PROMPT.
From the listing below, copy every line with the word "agent".

RECORDS TO USE.
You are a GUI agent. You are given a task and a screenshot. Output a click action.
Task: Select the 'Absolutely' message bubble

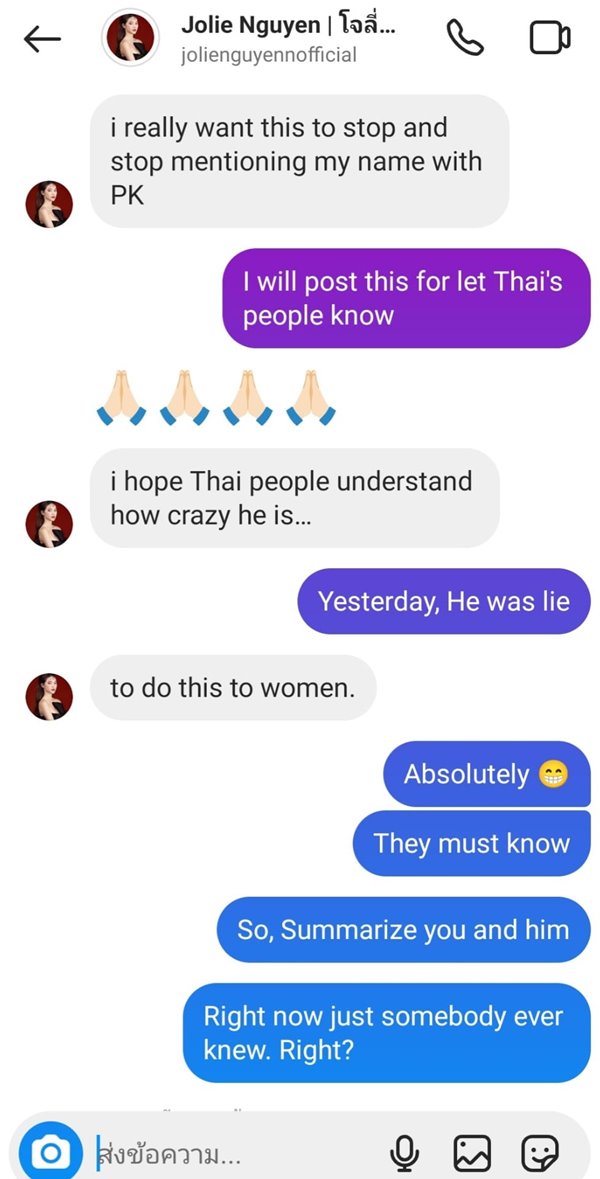click(x=487, y=774)
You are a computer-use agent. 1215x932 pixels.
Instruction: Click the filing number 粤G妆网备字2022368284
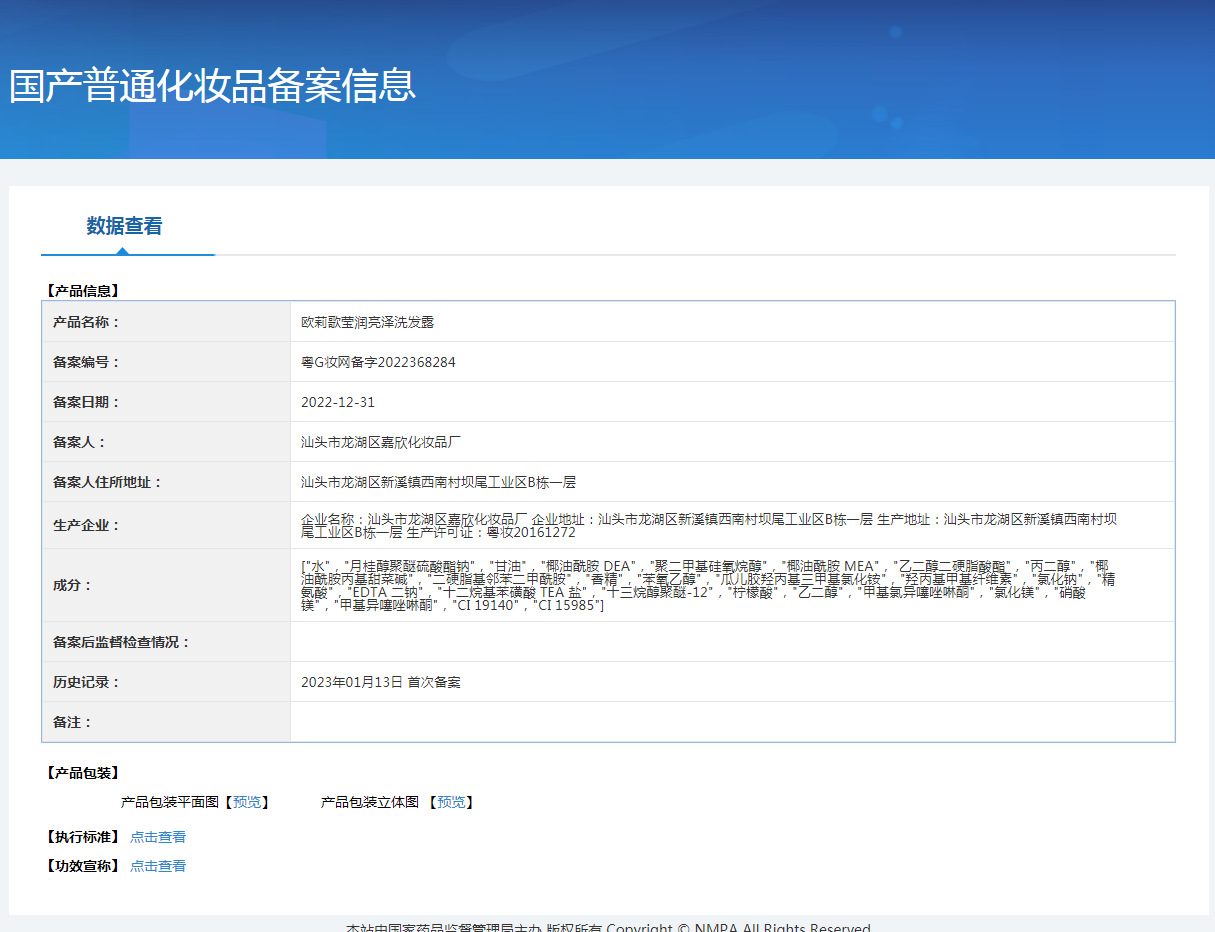378,362
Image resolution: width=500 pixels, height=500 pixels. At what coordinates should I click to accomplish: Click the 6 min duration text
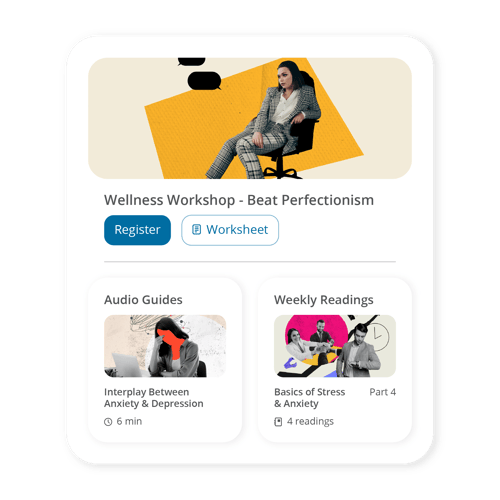coord(129,421)

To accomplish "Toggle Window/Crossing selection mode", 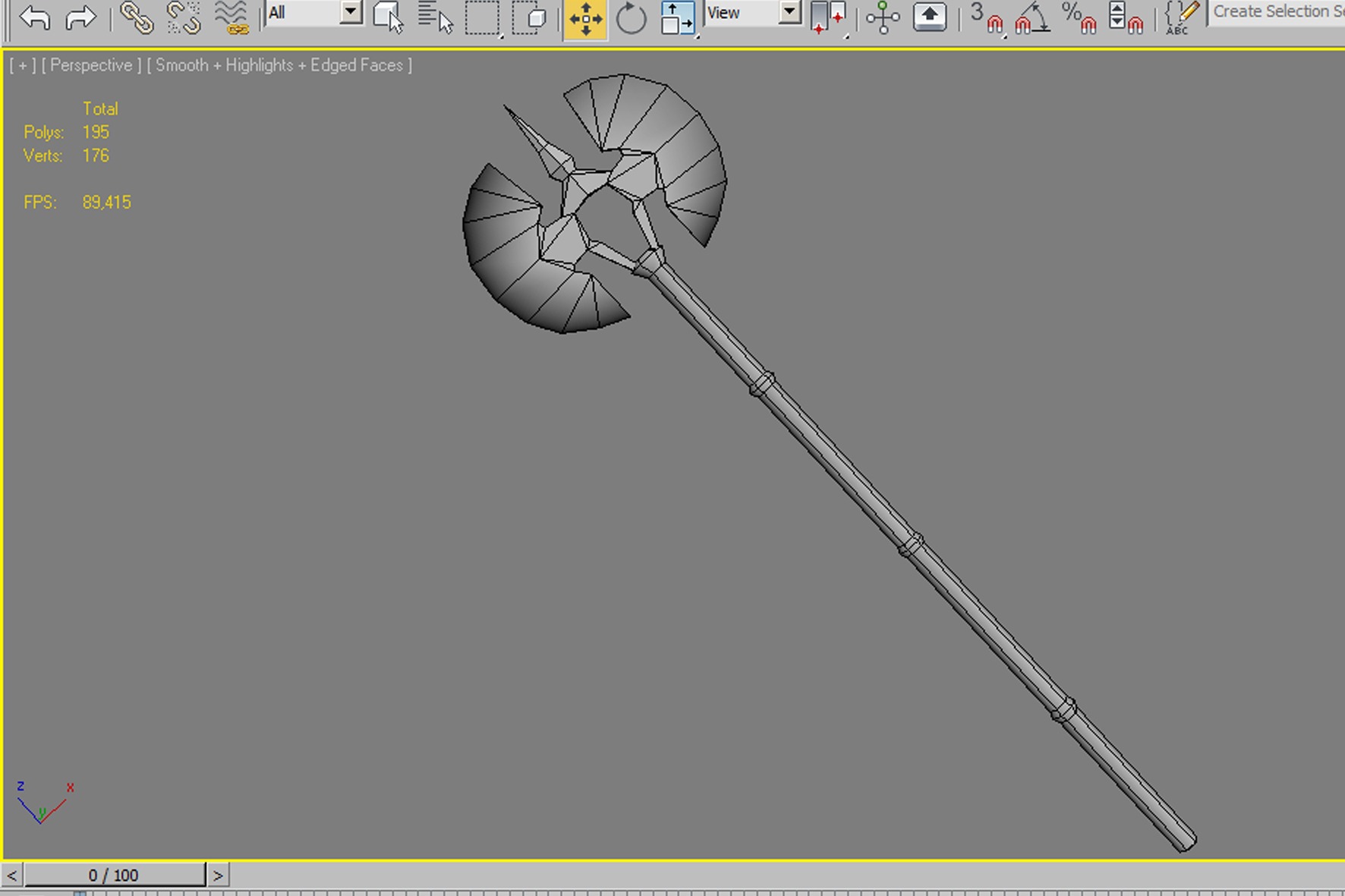I will coord(530,17).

OUTPUT.
You are a GUI agent. You are given a task and a screenshot. Output a click action.
You are a computer-use agent. 1215x932 pixels.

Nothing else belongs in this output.